### Aim of the exercise:
Once the line containing "800x450 pixels. Task: Open" is found in the records below, return it and each following line exactly, up to and including the line containing "Given: Click the plus icon to add criterion", and nothing else.

=== Excerpted records ===

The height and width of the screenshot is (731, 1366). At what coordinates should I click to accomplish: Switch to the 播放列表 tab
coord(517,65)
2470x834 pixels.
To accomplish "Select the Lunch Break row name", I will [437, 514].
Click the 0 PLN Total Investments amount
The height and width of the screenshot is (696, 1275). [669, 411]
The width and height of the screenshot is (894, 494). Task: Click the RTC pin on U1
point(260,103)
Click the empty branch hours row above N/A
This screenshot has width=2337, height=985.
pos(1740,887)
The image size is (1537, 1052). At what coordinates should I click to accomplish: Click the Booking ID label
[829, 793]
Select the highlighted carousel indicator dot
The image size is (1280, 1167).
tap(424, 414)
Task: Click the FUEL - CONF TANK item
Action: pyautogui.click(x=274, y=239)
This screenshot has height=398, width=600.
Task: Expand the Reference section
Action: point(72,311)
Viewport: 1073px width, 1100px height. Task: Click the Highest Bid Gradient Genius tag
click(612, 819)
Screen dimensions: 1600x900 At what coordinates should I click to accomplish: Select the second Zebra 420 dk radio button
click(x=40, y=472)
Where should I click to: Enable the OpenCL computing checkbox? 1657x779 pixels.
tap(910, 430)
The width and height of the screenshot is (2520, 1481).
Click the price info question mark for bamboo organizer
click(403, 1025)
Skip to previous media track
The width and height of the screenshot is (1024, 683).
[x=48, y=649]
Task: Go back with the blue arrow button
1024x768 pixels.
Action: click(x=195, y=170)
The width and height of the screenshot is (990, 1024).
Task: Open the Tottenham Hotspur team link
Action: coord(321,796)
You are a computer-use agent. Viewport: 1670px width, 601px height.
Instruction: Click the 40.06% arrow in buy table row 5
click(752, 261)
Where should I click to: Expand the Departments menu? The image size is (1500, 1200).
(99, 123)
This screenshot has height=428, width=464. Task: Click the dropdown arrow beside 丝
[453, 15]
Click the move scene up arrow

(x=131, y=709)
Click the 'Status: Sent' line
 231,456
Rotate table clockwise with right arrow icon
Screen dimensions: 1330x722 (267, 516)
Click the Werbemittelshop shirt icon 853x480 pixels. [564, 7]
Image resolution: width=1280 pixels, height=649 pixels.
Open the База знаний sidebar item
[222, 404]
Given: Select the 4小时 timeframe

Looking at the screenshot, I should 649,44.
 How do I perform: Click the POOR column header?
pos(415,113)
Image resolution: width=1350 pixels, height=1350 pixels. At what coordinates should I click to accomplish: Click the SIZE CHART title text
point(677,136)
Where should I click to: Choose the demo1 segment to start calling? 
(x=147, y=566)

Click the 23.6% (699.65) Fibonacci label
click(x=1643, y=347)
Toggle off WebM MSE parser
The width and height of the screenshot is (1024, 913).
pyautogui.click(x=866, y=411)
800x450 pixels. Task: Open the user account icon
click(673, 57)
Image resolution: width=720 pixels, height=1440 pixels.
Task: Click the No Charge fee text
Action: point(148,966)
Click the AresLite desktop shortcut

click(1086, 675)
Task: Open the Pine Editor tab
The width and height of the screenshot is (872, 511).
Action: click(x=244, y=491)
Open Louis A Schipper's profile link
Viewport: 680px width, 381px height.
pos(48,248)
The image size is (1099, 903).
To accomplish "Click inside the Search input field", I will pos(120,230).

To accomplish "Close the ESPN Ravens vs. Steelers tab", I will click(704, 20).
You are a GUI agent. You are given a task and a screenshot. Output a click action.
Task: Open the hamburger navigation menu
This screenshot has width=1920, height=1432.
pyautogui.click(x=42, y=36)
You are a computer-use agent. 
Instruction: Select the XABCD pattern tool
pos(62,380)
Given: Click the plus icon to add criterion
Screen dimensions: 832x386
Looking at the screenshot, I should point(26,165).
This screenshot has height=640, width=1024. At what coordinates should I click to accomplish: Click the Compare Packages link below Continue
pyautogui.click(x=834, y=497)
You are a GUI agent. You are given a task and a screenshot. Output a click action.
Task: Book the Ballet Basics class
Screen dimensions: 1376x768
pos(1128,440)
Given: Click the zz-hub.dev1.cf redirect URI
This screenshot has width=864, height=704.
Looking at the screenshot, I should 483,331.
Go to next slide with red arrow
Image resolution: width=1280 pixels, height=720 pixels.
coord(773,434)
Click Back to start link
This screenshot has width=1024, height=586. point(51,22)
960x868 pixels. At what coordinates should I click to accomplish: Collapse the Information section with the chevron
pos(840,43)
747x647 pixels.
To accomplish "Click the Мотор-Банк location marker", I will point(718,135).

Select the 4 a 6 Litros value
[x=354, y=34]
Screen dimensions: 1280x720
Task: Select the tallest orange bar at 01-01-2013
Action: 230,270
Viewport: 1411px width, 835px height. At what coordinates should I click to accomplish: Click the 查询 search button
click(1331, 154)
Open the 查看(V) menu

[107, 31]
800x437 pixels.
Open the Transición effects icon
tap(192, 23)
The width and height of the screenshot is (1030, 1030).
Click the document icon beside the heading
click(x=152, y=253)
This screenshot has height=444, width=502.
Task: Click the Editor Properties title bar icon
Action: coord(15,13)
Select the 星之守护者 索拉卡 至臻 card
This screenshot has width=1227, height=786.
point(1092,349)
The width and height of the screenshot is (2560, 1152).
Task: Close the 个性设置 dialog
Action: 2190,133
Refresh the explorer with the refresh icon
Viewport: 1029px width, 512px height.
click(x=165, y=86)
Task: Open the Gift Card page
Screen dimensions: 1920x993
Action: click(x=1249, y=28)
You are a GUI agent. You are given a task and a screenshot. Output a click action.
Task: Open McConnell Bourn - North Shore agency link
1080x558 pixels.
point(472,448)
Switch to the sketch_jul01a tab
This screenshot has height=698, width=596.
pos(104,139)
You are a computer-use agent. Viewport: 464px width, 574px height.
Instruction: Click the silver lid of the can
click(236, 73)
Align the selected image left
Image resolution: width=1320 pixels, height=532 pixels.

===

### Result of the exercise:
800x450 pixels. Task: Open the user account icon
click(673, 57)
Image resolution: width=720 pixels, height=1440 pixels.
Task: Click the No Charge fee text
Action: point(148,966)
Click the AresLite desktop shortcut

click(1086, 675)
Task: Open the Pine Editor tab
The width and height of the screenshot is (872, 511).
Action: click(x=244, y=491)
Open Louis A Schipper's profile link
Viewport: 680px width, 381px height.
pos(48,248)
The image size is (1099, 903).
To accomplish "Click inside the Search input field", I will pos(120,230).

To accomplish "Close the ESPN Ravens vs. Steelers tab", I will click(704, 20).
You are a GUI agent. You are given a task and a screenshot. Output a click action.
Task: Open the hamburger navigation menu
This screenshot has width=1920, height=1432.
pyautogui.click(x=42, y=36)
You are a computer-use agent. 
Instruction: Select the XABCD pattern tool
pos(62,380)
Given: Click the plus icon to add criterion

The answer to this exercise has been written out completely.